--- Given exercise ---
Report how many lines of the listing below contain the string "width". Case counts. Give only the number.

--- Records for processing ---
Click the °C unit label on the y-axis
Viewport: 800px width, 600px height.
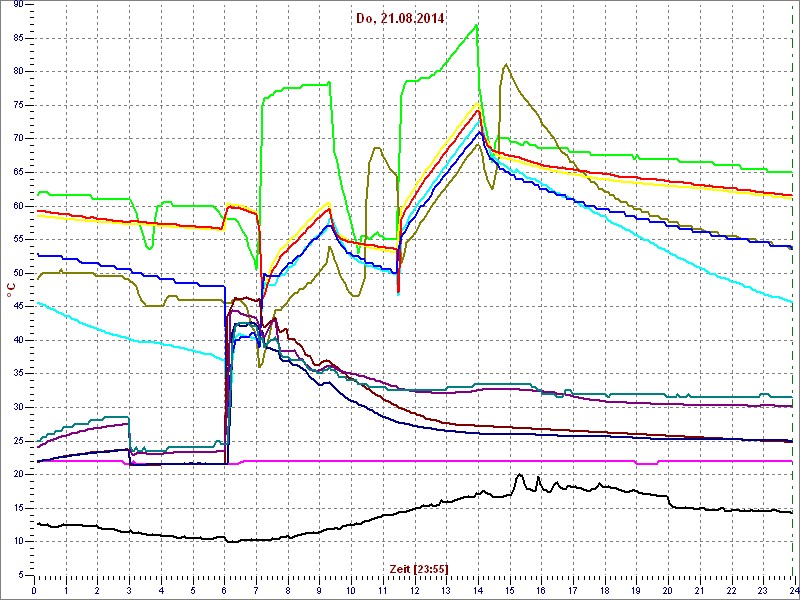tap(11, 289)
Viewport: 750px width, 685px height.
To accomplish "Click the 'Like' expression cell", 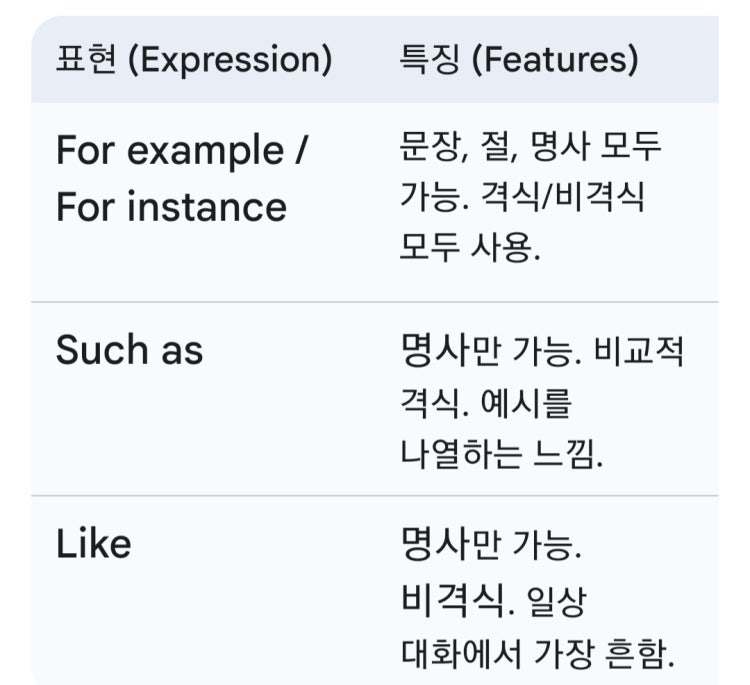I will point(94,544).
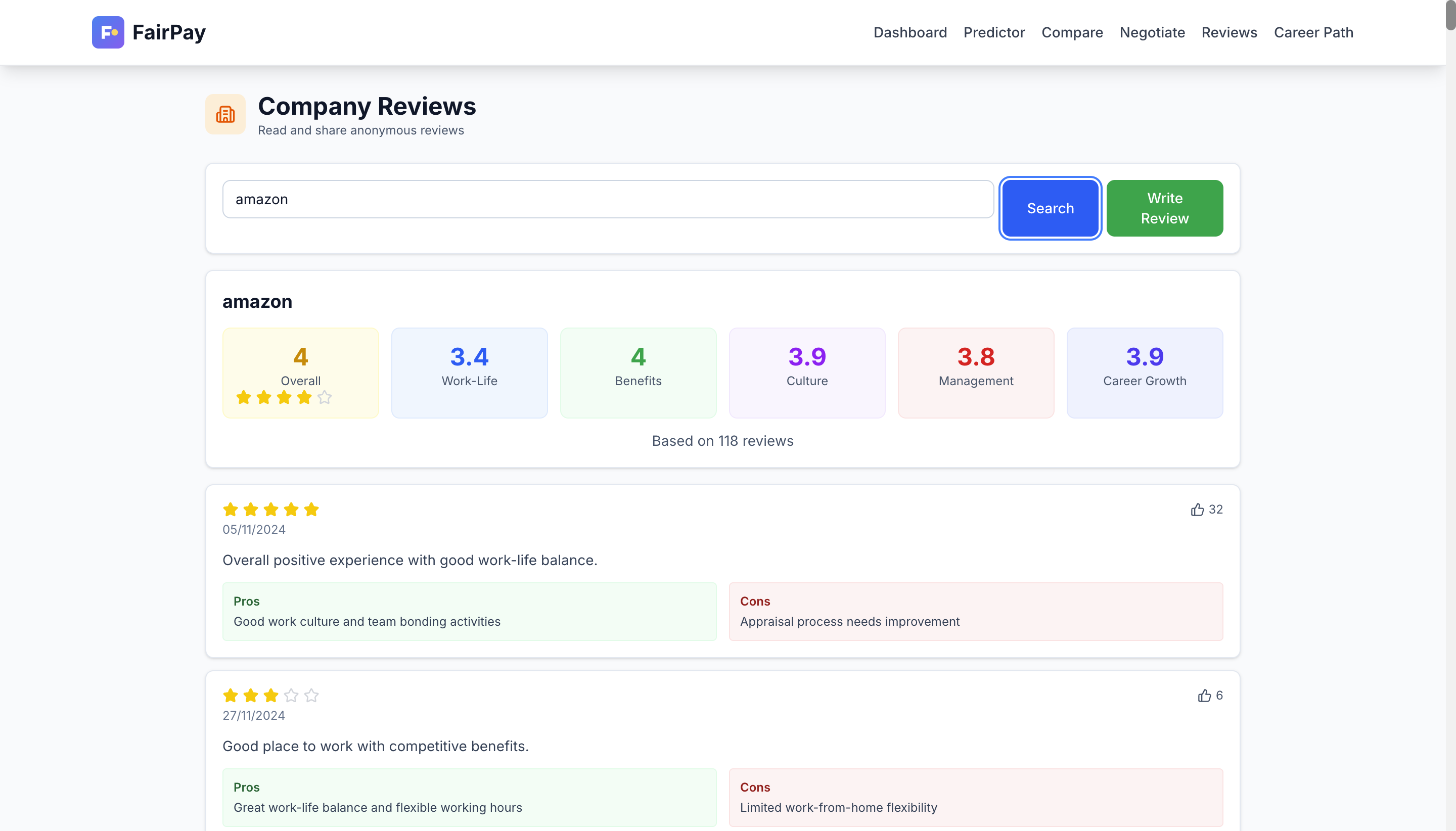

--- Complete response ---
2